Extract, from the records beneath this instruction, each line that contains the word "computer".

Collected data
-=-=-

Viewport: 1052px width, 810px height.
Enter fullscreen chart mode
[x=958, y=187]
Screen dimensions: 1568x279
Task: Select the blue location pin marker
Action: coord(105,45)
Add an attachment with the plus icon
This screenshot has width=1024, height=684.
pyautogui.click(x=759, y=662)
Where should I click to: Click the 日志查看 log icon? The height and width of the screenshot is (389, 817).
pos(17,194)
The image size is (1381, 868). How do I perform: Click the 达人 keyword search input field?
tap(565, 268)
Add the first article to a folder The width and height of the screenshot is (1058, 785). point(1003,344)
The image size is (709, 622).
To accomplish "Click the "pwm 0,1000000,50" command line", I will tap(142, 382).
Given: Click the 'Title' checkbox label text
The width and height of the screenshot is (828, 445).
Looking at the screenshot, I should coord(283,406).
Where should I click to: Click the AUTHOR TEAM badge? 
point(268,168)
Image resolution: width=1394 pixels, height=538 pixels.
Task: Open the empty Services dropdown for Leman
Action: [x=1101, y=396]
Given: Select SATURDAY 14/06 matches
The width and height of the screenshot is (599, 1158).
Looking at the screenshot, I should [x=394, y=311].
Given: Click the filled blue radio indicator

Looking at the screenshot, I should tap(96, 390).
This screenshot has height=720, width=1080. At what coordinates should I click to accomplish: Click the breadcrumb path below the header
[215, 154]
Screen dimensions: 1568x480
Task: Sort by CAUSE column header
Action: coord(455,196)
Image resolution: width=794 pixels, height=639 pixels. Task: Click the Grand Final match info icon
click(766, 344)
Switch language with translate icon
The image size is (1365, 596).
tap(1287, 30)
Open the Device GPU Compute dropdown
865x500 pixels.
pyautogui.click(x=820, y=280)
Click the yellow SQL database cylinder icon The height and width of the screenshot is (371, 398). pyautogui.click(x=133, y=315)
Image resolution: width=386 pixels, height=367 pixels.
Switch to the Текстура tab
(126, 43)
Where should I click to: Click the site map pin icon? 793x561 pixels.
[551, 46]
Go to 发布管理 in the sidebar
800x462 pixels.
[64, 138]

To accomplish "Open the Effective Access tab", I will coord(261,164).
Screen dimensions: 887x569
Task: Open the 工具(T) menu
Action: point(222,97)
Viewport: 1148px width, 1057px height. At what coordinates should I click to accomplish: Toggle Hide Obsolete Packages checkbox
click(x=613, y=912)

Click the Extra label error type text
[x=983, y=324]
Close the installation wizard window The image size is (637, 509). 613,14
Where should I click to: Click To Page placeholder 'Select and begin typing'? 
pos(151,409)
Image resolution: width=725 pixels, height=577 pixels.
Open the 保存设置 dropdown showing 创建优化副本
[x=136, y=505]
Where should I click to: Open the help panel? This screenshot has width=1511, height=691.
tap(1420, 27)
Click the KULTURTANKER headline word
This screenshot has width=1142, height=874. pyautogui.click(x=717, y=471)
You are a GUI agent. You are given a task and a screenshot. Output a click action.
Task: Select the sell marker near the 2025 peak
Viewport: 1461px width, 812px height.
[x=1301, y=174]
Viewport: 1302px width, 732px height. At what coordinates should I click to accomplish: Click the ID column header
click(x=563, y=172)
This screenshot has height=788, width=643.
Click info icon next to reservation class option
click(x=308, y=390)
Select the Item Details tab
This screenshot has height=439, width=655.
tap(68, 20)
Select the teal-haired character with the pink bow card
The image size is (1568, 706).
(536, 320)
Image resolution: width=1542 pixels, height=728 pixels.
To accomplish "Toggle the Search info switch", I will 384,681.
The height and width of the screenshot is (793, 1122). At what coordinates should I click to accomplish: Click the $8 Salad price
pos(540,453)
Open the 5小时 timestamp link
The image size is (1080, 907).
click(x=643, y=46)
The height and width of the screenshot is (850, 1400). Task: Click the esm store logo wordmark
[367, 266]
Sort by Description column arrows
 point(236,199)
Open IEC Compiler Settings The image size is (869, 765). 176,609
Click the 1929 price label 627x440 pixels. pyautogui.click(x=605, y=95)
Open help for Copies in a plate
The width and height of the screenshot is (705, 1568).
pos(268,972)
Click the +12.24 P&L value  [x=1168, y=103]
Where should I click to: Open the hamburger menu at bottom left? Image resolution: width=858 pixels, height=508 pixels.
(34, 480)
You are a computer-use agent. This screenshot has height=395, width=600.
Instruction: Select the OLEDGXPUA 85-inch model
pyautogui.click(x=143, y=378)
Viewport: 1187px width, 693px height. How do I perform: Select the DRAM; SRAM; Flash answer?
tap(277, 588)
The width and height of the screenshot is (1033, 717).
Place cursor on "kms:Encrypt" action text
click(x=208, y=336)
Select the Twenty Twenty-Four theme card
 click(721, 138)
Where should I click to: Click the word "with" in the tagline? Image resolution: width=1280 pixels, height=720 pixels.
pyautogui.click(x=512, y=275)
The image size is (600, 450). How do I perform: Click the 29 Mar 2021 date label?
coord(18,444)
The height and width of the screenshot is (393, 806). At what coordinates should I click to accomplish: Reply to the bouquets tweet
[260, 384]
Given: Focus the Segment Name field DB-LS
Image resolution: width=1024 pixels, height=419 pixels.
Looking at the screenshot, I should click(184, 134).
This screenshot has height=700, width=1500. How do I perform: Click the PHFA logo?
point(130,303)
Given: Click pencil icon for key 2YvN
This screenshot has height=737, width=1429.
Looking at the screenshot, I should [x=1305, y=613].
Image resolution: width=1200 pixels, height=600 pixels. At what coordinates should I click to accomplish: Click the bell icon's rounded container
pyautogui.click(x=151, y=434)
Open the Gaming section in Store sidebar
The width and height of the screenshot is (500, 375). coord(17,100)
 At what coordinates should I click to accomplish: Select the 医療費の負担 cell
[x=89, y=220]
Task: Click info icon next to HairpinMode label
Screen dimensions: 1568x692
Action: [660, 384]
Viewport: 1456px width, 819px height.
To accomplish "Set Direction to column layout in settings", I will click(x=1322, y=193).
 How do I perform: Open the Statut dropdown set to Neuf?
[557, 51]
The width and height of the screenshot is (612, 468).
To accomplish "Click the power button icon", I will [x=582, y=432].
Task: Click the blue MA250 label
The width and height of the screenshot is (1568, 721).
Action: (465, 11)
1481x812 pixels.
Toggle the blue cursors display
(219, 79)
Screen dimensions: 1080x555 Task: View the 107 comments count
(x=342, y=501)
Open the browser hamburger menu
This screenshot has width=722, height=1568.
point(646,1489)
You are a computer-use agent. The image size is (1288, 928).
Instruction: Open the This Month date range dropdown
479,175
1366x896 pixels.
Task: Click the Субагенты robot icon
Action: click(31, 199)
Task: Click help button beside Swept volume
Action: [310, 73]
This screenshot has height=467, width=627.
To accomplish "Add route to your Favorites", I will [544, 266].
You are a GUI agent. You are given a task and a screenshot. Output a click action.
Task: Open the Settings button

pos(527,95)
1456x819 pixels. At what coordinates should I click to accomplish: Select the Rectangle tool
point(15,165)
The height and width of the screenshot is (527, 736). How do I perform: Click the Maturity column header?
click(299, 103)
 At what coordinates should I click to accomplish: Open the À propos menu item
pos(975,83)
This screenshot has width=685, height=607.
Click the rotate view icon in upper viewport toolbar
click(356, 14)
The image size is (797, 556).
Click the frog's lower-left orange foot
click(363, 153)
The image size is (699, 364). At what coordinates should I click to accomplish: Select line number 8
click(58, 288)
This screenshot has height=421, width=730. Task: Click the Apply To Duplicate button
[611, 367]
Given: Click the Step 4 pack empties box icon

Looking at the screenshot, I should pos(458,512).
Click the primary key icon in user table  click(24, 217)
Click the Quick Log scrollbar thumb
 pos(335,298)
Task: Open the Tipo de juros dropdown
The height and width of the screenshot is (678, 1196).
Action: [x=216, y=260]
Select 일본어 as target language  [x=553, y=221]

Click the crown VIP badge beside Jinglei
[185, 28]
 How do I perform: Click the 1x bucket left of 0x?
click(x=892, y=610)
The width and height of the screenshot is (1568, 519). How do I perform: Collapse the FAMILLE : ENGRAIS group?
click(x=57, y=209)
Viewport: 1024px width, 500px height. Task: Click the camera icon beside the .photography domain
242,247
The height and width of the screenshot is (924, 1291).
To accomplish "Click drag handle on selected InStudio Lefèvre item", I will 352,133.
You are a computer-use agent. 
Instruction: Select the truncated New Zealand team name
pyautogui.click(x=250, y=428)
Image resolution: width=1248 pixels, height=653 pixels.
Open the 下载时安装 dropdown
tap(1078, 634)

-=-=-

# Task result
You are a computer-use agent. This screenshot has height=395, width=600.
You are a computer-use agent. The image size is (1288, 928).
You are a computer-use agent. 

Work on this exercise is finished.